CORS Headers on Custom Schemes

Custom scheme responses include permissive CORS headers (Access-Control-Allow-Origin: *). This is by design - restrictive CORS policies block legitimate requests for third-party Blazor component assets. Razor Class Libraries from NuGet packages (served via _content/{PackageName}/) require cross-origin access to load correctly.

Since custom schemes serve local application content only (your app's wwwroot and RCL assets), cross-origin access from external sites is not a concern in typical usage.

Guidance: Do not load untrusted external content via iframes or fetch from external origins in your WebView. If you must load external content, implement application-level validation.

WebMessage Size

Individual WebMessage size is not limited by the framework. Applications should validate and limit message sizes in their Blazor components to prevent memory exhaustion.

Static Asset Provider

Static web assets are resolved from a compile-time manifest. The manifest paths are trusted because they're generated at build time, not from user input.

Window State Persistence

Window position and size are stored in plaintext JSON at platform-specific locations:

  • Windows: %LOCALAPPDATA%\Hermes\WindowState\
  • macOS: ~/Library/Application Support/Hermes/WindowState/
  • Linux: ~/.local/share/Hermes/WindowState/

This data reveals application usage patterns but contains no credentials or sensitive content.

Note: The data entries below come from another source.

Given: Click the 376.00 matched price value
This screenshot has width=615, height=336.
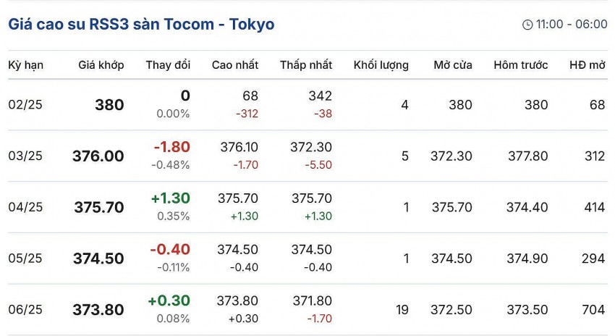Looking at the screenshot, I should [x=98, y=156].
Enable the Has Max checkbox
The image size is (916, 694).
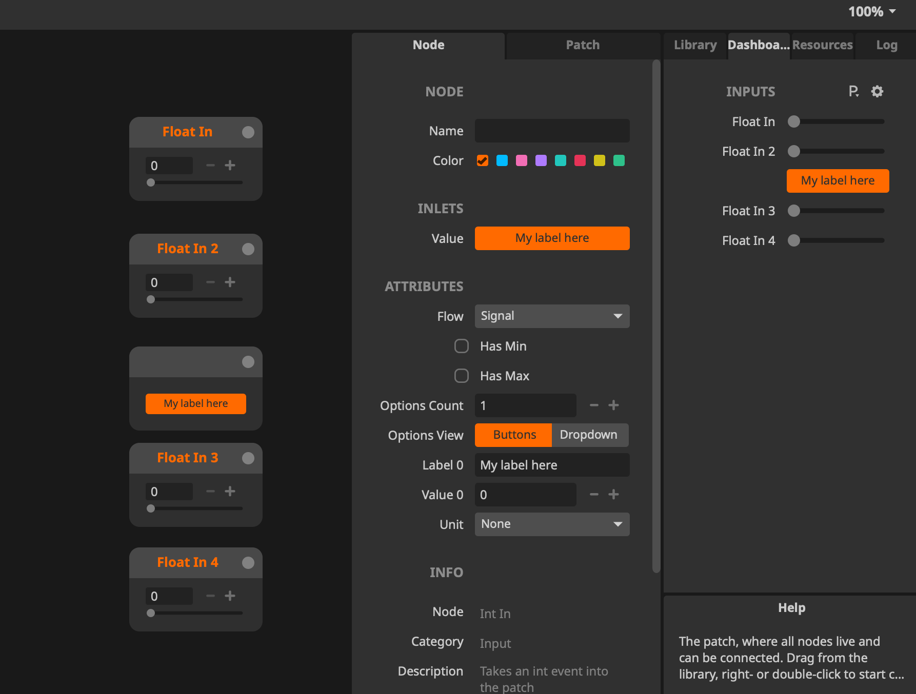tap(462, 376)
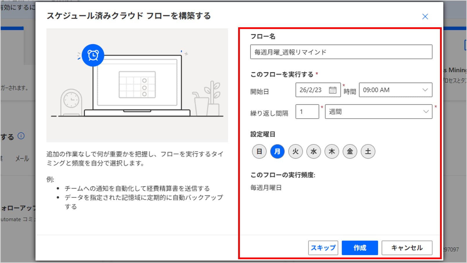The width and height of the screenshot is (467, 263).
Task: Expand the 週間 frequency dropdown
Action: click(378, 112)
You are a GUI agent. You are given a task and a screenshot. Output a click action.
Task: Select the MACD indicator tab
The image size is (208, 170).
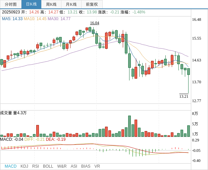click(x=11, y=166)
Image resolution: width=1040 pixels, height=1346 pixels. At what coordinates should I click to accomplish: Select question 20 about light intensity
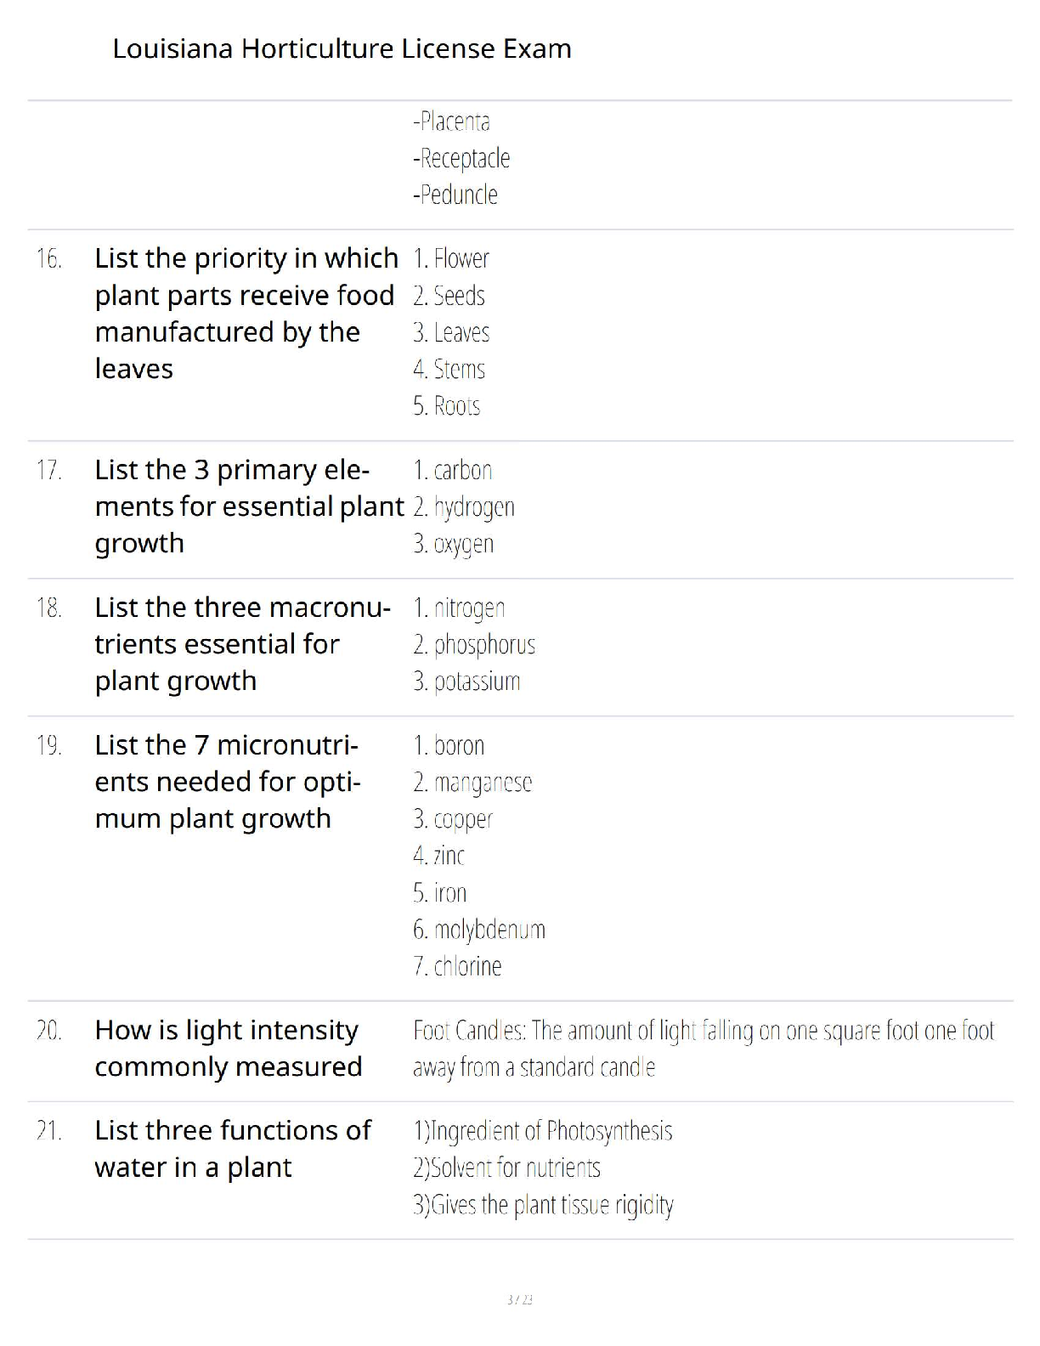229,1048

Secure Development Practices

Secrets Management

Never store secrets in appsettings.json or embed them in source code. Use:

  • Environment variables for deployment secrets
  • Platform-specific secure storage (Windows Credential Manager, macOS Keychain, etc.)
  • User-prompted credentials stored in memory only

Input Validation

Treat all WebMessage input as untrusted:

backend.WebMessageReceived += (message) => {
    // Validate JSON structure
    if (!TryParseMessage(message, out var command))
        return;

    // Validate command type
    if (!AllowedCommands.Contains(command.Type))
        return;

    // Validate parameters
    if (!ValidateParameters(command))
        return;

    // Process
    HandleCommand(command);
};

Content Security Policy

Add CSP headers to your HTML to restrict script execution:

<meta http-equiv="Content-Security-Policy"
      content="default-src 'self'; script-src 'self' 'unsafe-eval'; style-src 'self' 'unsafe-inline';">

For Blazor applications, 'unsafe-eval' is required for WebAssembly.

Keep WebView Updated

On Windows, ensure the WebView2 Runtime is updated. Hermes uses the Evergreen distribution which auto-updates, but enterprise deployments may use Fixed Version which requires manual updates.

Supported Versions

Version Supported
1.x Yes

Reporting a Vulnerability

If you discover a security vulnerability in Hermes, please report it responsibly:

  1. Email: security@mythetech.com
  2. Include: Description, reproduction steps, potential impact
  3. Response: We will acknowledge within 48 hours
  4. Timeline: We aim to release fixes within 30 days of confirmed vulnerabilities

Please do not open public issues for security vulnerabilities.

Third-Party Dependencies

Hermes relies on these security-relevant dependencies:

Dependency Purpose Updates
WebView2 (Windows) Browser engine Microsoft auto-updates
WKWebView (macOS) Browser engine Apple OS updates
WebKit2GTK (Linux) Browser engine Distribution packages
System.Text.Json JSON parsing .NET runtime updates

See THIRD_PARTY_LICENSES for full license information.